Rows =>
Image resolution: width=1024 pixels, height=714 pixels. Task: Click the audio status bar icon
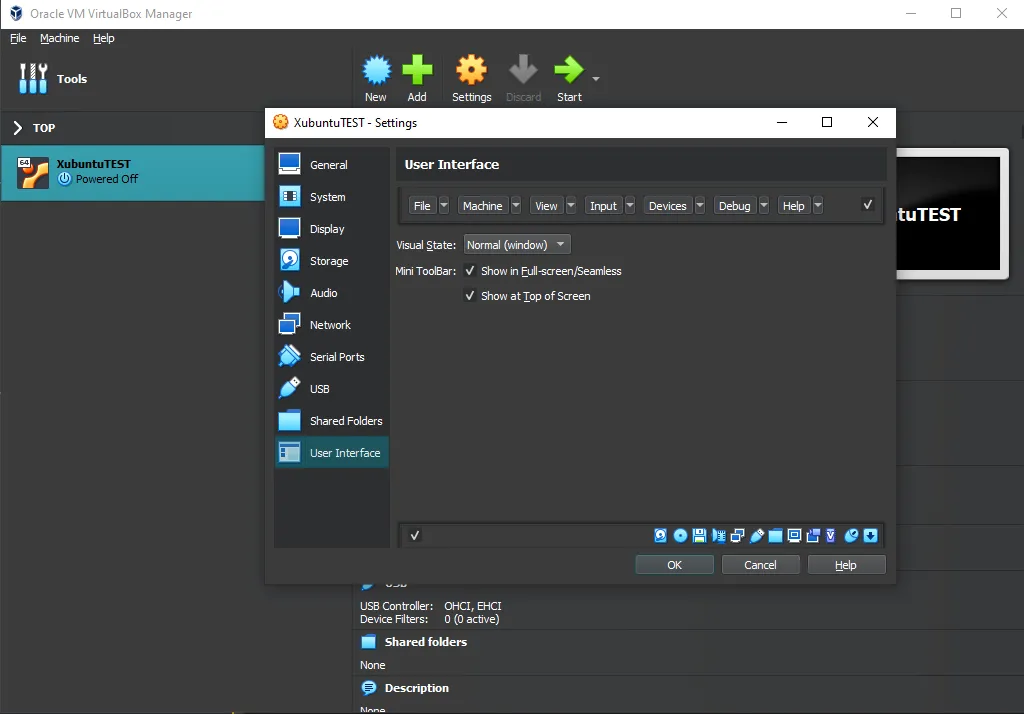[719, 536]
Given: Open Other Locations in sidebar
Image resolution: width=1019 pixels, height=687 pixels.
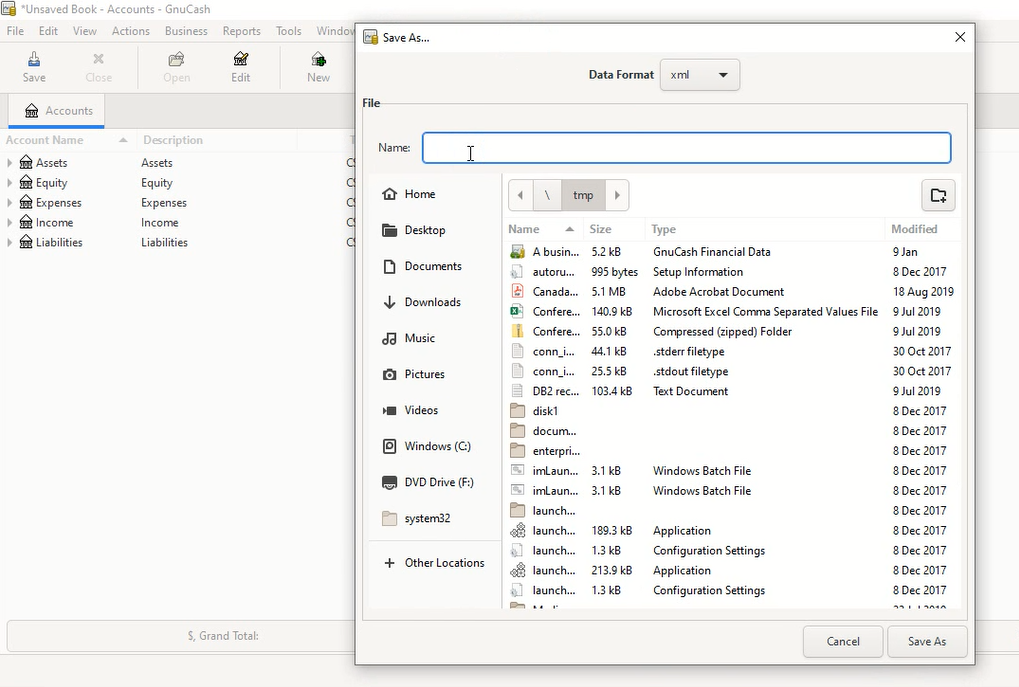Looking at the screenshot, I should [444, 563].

What the task asks => Can you set down the data word for word, beginning at the line that contains "Given: Open Other Locations in sidebar" and going through the last line, with the pictures left out?

Answer to the exercise =>
Given: Open Other Locations in sidebar
Image resolution: width=1019 pixels, height=687 pixels.
Looking at the screenshot, I should [444, 563].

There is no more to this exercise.